** BEGIN Data for processing **
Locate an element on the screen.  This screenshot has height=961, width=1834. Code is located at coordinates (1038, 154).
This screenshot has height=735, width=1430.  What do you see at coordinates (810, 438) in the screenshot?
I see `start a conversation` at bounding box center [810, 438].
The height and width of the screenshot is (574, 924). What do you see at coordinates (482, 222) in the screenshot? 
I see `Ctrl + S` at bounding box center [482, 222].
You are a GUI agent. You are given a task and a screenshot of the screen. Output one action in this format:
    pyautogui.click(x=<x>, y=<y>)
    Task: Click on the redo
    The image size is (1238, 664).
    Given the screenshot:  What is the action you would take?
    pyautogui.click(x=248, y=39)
** END Data for processing **
*Stated problem*
Convert the stretch from the line containing "This screenshot has height=735, width=1430." through the end of the records into a Markdown table with the columns Row and Line, leaving out any blank lines.

*Task answer*
| Row | Line |
|---|---|
| 1 | This screenshot has height=735, width=1430.  What do you see at coordinates (810, 438) in the screenshot? |
| 2 | I see `start a conversation` at bounding box center [810, 438]. |
| 3 | The height and width of the screenshot is (574, 924). What do you see at coordinates (482, 222) in the screenshot?  |
| 4 | I see `Ctrl + S` at bounding box center [482, 222]. |
| 5 | You are a GUI agent. You are given a task and a screenshot of the screen. Output one action in this format: |
| 6 |     pyautogui.click(x=<x>, y=<y>) |
| 7 |     Task: Click on the redo |
| 8 |     The image size is (1238, 664). |
| 9 |     Given the screenshot:  What is the action you would take? |
| 10 |     pyautogui.click(x=248, y=39) |